Transforming the world of work

SAVE THE DATE | Thursday 24 - Saturday 26 October 2024 I PERTH, WA

Practice Panel 2

Moderator: Jodie Shoobridge

The ‘lone wolf vs team player’ – we don’t need to work in teams… do we?

Friday 12 July 2019, 11.40am - 1.00pm

We value individual performance, and recognise, our individual star performers with extra benefits, pay, recognition, and promotion. We encourage (eg transformational) leadership qualities to emerge in our workforce irrespective of position, level or role, and heavily invest in those ‘lone-wolves’ in anticipation that they are the ones who will lead change, and bring the bleaters along for the ride. Reorienting the skills of the clever wolves and aligning their aptitude, wit, values and consciousness to roles that enable them to drive productivity and performance (as we know they deliver 80% of the benefits) is much better ROI than investing in the flock. We just need those wolves to emerge from the dens and make it to the top. The literature is prolific with leaders who make squillions from the books that reinforce notions of individual style and effort as responsible for organisational success. The lone wolf leaders make, or break, an organisation.

We similarly believe that it takes a village to raise a child. From this perspective, are the teams behind the successful leaders deferring the credit for success to the tall poppies, and taking the rap when they fall? Is this a cultural phenomenon, or are we just poor at ‘recognising the contribution of many, to the success of the whole’. It is easier to measure individual over team success (after all, those in leadership courses are a captive audience for measurement of change)?

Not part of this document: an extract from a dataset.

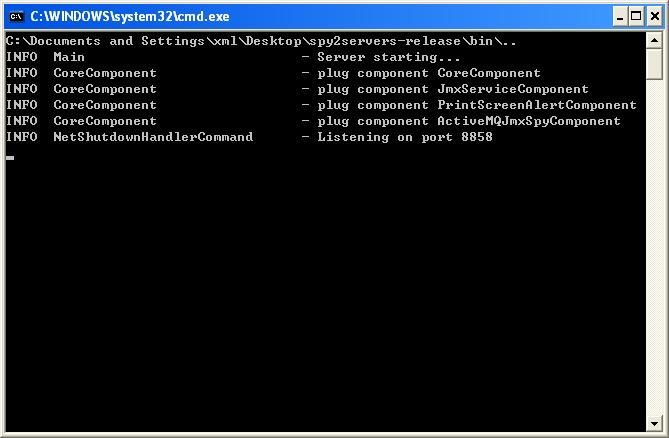The height and width of the screenshot is (438, 669).
Task: Click the ActiveMQJmxSpyComponent text
Action: [x=529, y=121]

Now to the real world. Can those individuals truly achieve success on their own? How we best understand the genuine contribution of teams to organisational success? What is it that we are missing? Can the flock really rise above the wolf? And what is the role of organisational psychologists in shepherding teams to enable their contribution, to measure their contribution and enable this to be recognised, supported and acknowledged? Or is the notion of teams just another metaphor?